IRL: Indy 500: Barnhart, Hornish Jr, Sharp press conference, Part II

Indianapolis 500 Press Conference April 10, 2002, Indianapolis Motor Speedway Brian Barnhart Sam Hornish Jr. Scott Sharp Part 2 of 2 - Track surface and 2001 Indy 500 King: Questions? Wow, you guys are slow starters this morning.

Indianapolis 500 Press Conference
April 10, 2002, Indianapolis Motor Speedway

Brian Barnhart
Sam Hornish Jr.
Scott Sharp

Part 2 of 2 - Track surface and 2001 Indy 500

King: Questions? Wow, you guys are slow starters this morning. Everybody must have had the decaffeinated coffee. Right back there.

Q: Brian, Scott just mentioned that white line being slippery newly painted. Should such a hazard exist potentially on the track? Isn't there a non-stick white line you can put down? Actually a non-slippery white line I should say.

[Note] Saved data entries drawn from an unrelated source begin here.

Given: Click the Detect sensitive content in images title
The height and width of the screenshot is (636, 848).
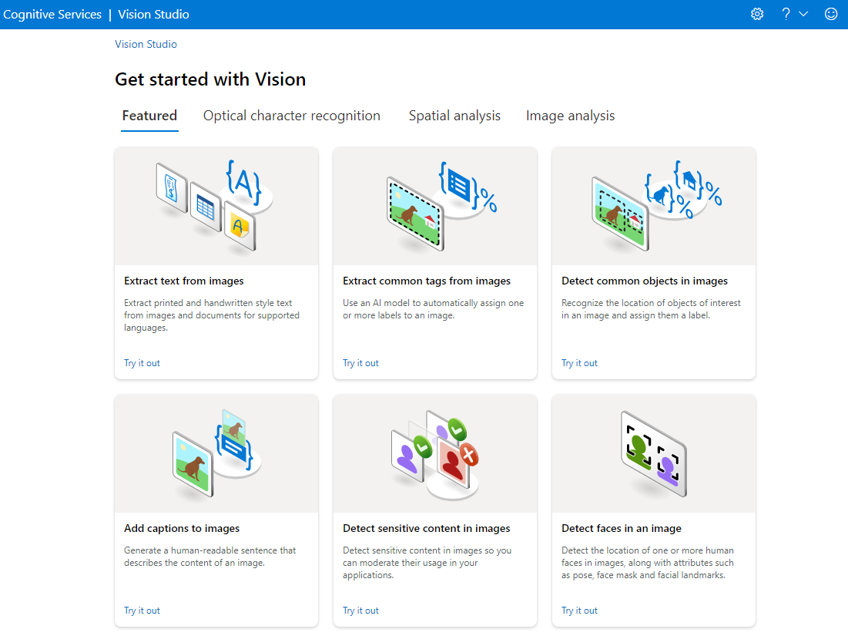Looking at the screenshot, I should click(426, 528).
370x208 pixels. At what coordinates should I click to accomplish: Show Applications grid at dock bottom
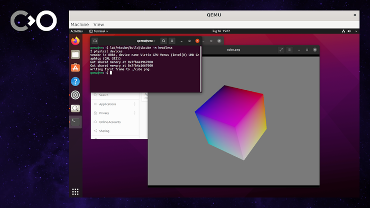pos(75,192)
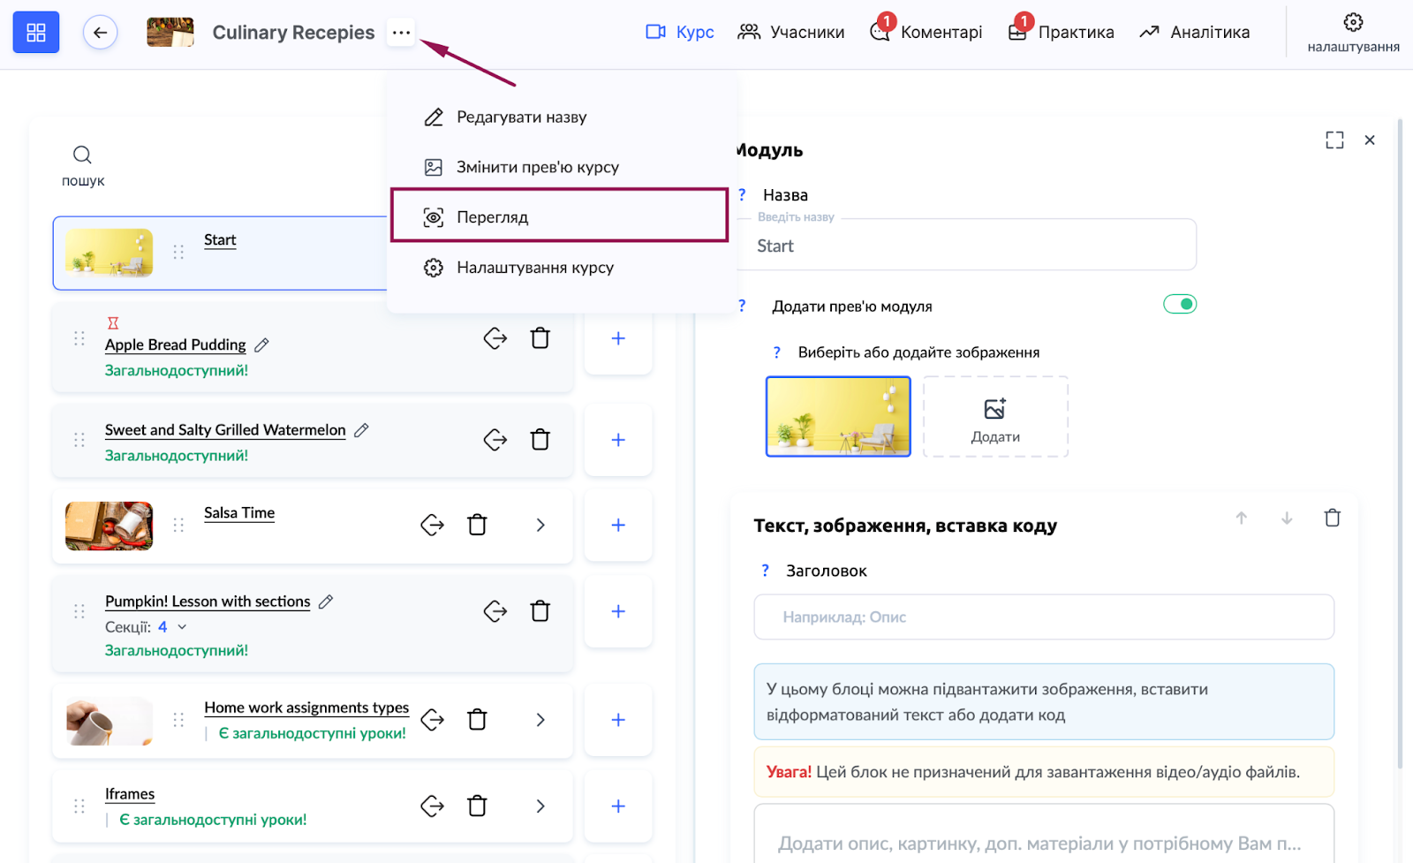
Task: Open the search tool in module list
Action: (82, 164)
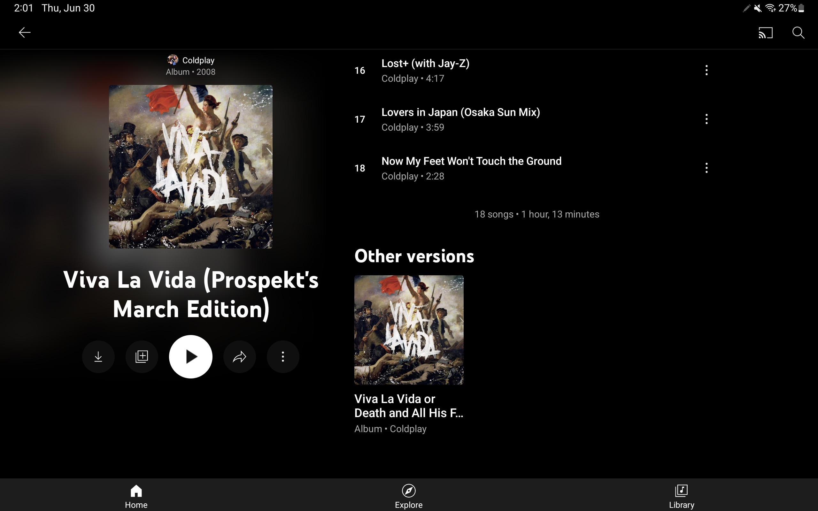818x511 pixels.
Task: Share the album via arrow icon
Action: click(239, 357)
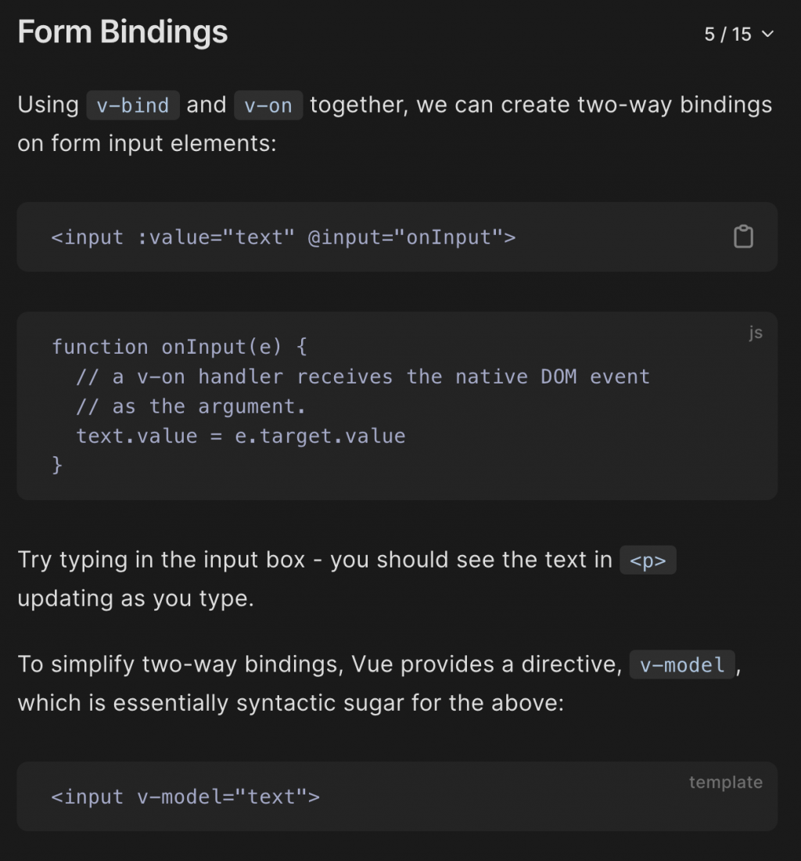Viewport: 801px width, 861px height.
Task: Click the Form Bindings heading
Action: coord(123,33)
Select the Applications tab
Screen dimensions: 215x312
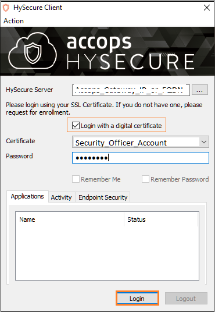coord(27,196)
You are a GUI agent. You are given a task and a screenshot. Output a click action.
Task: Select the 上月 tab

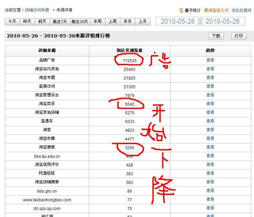[142, 22]
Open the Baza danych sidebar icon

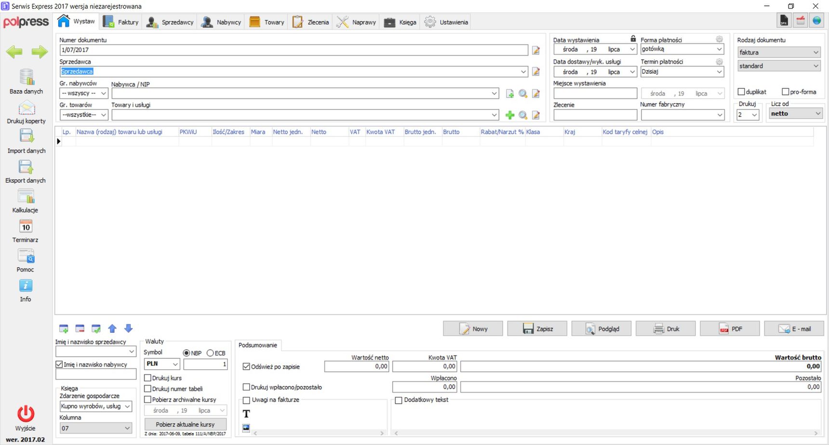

Barnhart: Actually, you guys are chuckling at the question. There is a non-stick paint and that has been implemented at the Indianapolis Motor Speedway this year. I think part of the problem was for an appearance standpoint, the Speedway shuts down private testing 10 days before the month of May begins, all the walls are painted, the stripes are put down in pit lane and on the racetrack. The grass is neatly manicured and you make the place a show palace for opening day. You run through the first two weeks of practice and qualifying and then the week between bump day and race day, the same procedure takes place again so that it looks nice and neat again on race day. One thing that is a little bit different that we're going to do this year -- and this is probably something I should let the Indianapolis Motor Speedway staff address -- after what has happened, and that's not the first time that somebody has made a comment about white line, they did an exhaustive search and came up with a paint that has almost -- it's almost like the wing walk that you put on an airplane. It has grit inside the paint. The white line that will be down at the Speedway has grit into the paint. It will be painted to begin the month of May, it will not be painted again after that. So that's just some of the procedural changes that we have made, that the Speedway has made and doing so. The white line being slick on cold days has been an issue around the Speedway, or any other racetrack for that matter, for a long time. Based especially on last year having the colder temperatures reminiscent of 1992, the Speedway went out, found a paint that suits the job and has put down a different stripe. So there is a different white line in place.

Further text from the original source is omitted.